With no hike in diesel prices this month, oil companies could find themselves on a sticky wicket, going forward.

From the Government’s point of view, there is no need to go in for the mandatory 50 paise increase in diesel prices since retail losses on the fuel have been falling and are now under ₹6 a litre. While the matter has been referred to the Election Commission for approval, it is clear that vote bank politics is at work. This was what prompted the Government recently to increase the cap on subsidised cooking gas cylinders from nine to 12 annually.

In the case of diesel, the Government had decided to go in for marginal price hikes each month, which would eventually wipe out the subsidy. This was seen as a pragmatic option to soften the blow on the end-user and, in the process, pave the way for market-determined pricing.

The monthly hikes of 50 paise were doing the trick in phasing out diesel subsidies without too much of a fuss.

Projected losses It was the best piece of news to the oil marketing trio of Indian Oil (IOC), Bharat Petroleum (BPCL) and Hindustan Petroleum (HPCL), which were, otherwise, losing over ₹10 a litre till a year ago.

Since then, this difference has come down considerably, but still translates into losses of around ₹50,000 crore annually. This, in turn, accounts for nearly 60 per cent of the projected fuel losses that could be incurred by the oil companies this fiscal with the balance taken up by cooking gas and kerosene.

It now remains to be seen what the EC has to say about keeping diesel price hikes on hold. Things may look comfortable now but once global crude prices start to harden, losses on diesel could grow to even ₹8 a litre.

Oil companies are naturally alarmed at the prospect of this happening just when it looked as if a pricing roadmap was finally in place for diesel.

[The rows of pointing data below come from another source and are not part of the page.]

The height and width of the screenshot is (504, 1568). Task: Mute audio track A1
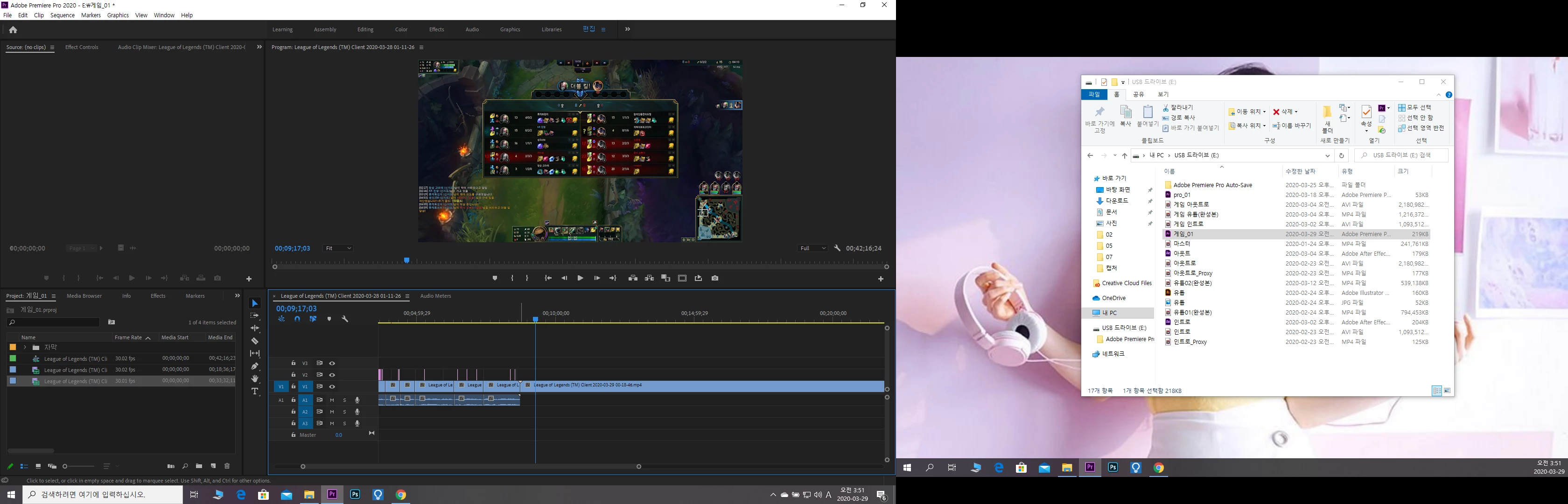pos(332,400)
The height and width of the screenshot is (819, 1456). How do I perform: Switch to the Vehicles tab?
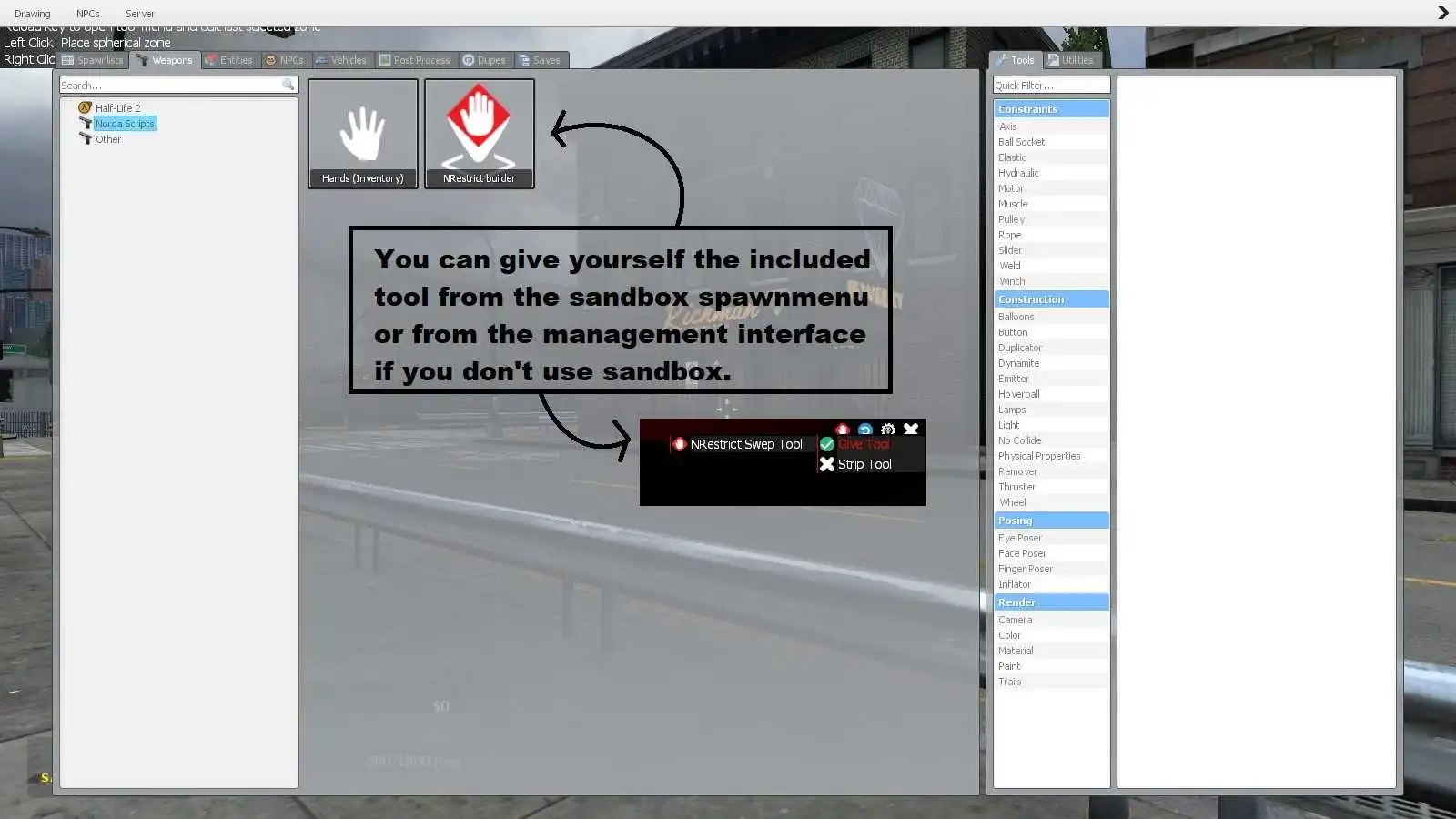point(341,60)
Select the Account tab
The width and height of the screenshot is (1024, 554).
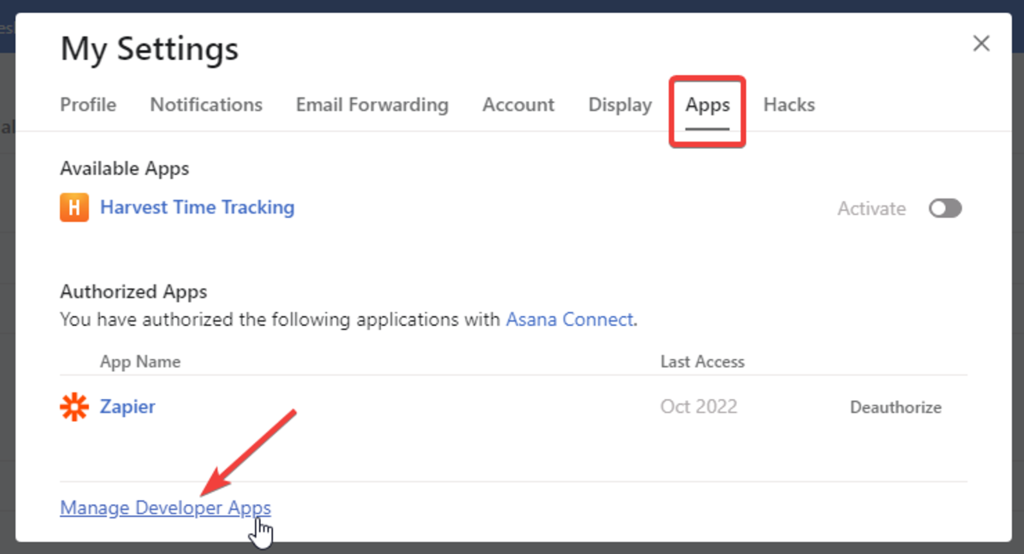coord(518,105)
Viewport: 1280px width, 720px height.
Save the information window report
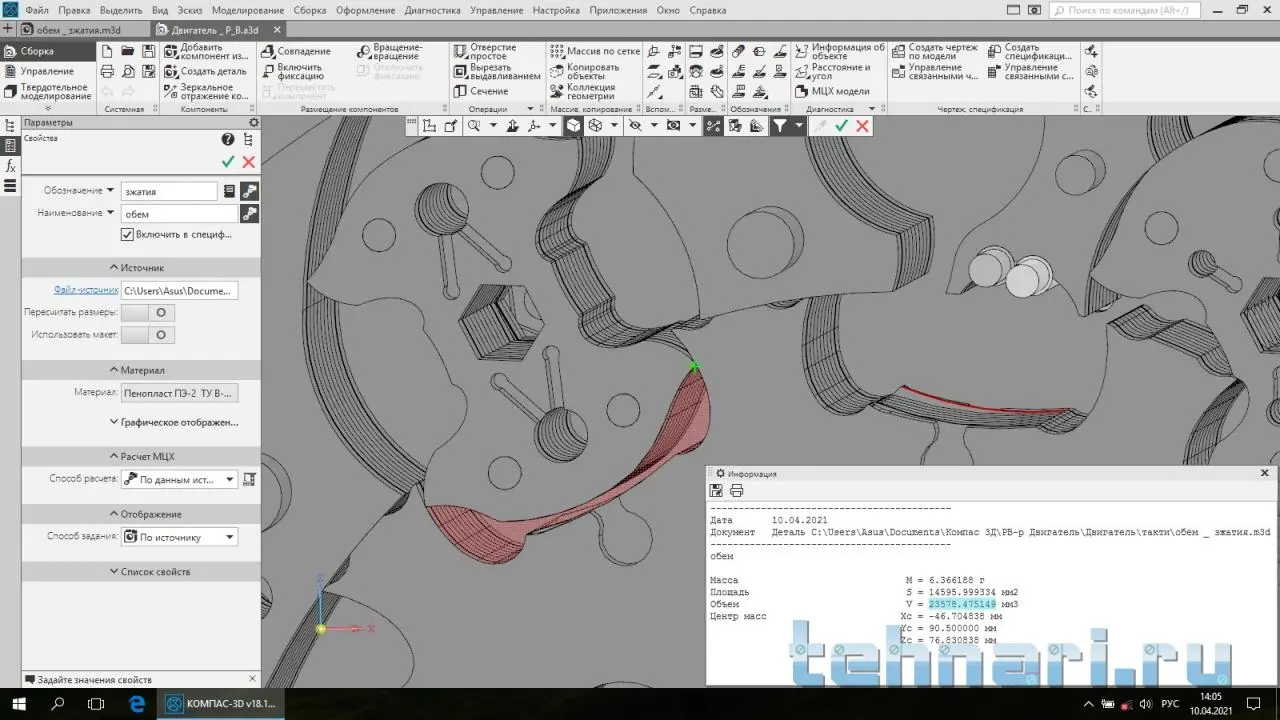click(716, 491)
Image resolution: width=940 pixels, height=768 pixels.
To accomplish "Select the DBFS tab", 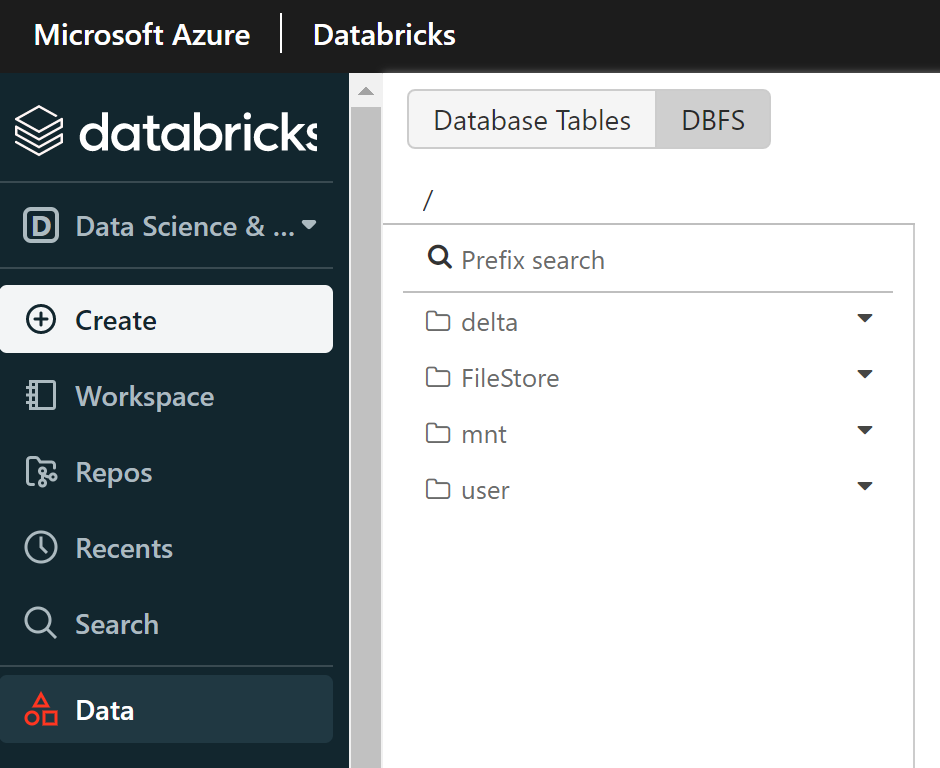I will click(713, 121).
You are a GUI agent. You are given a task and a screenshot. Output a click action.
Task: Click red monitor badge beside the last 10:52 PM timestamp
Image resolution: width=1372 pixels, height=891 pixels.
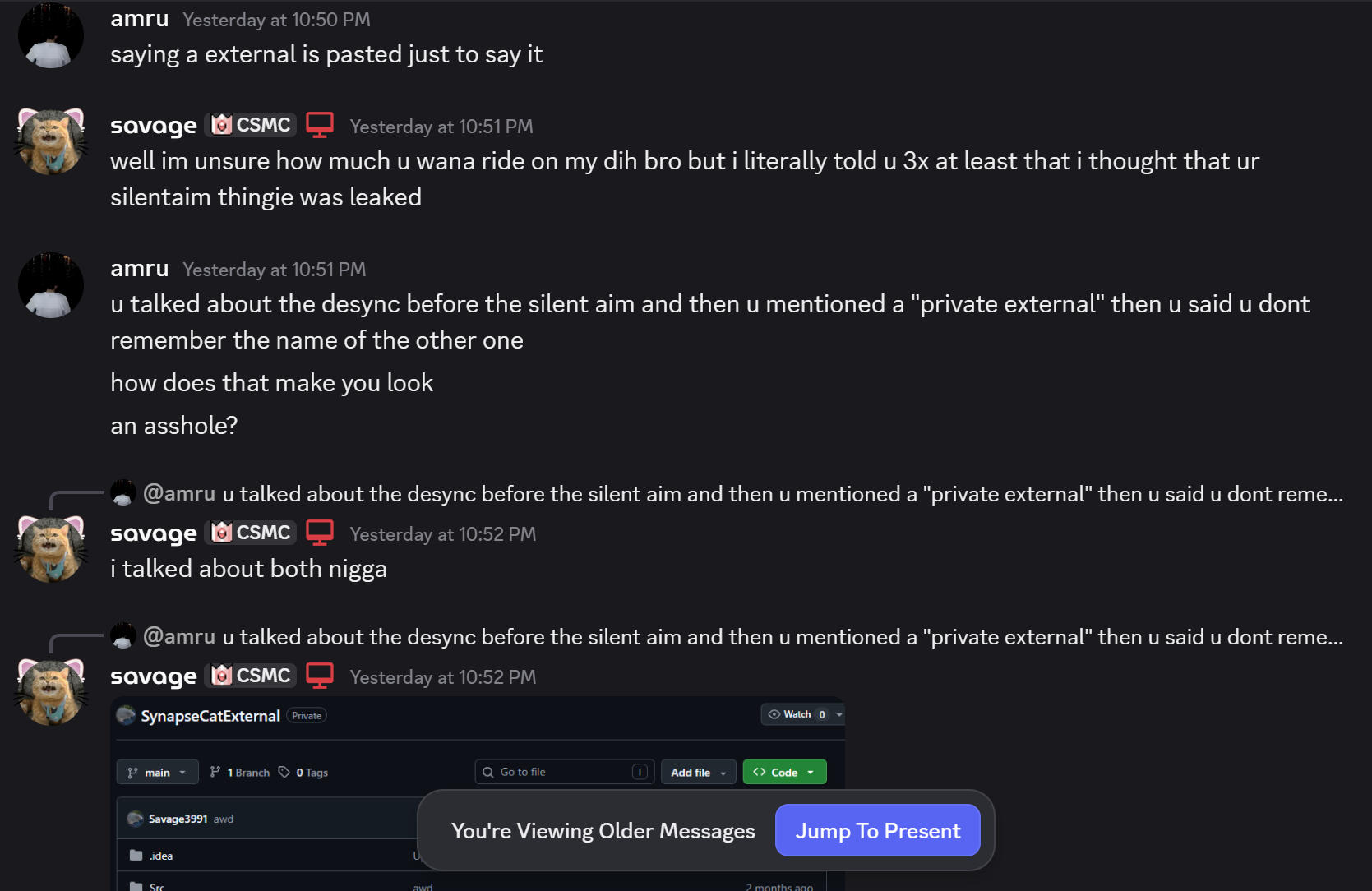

That the fuel it is used in a host of industries also makes it doubly difficult to cope with the subsidy burden. This is what eventually leads to diesel taking up the lion’s share of fuel losses.

Policy continuity At this stage, the top managements in these oil companies can only keep their fingers crossed and hope that the new Government will continue the process of diesel price deregulation.

“If they decide to slam the brakes on further hikes, it is back to square one for us,” a top company official said. With IOC, BPCL and HPCL earmarking over ₹150,000 crore on key investments over the next three years, the last thing they need is to carry an added burden of diesel losses. It would hardly help their cause.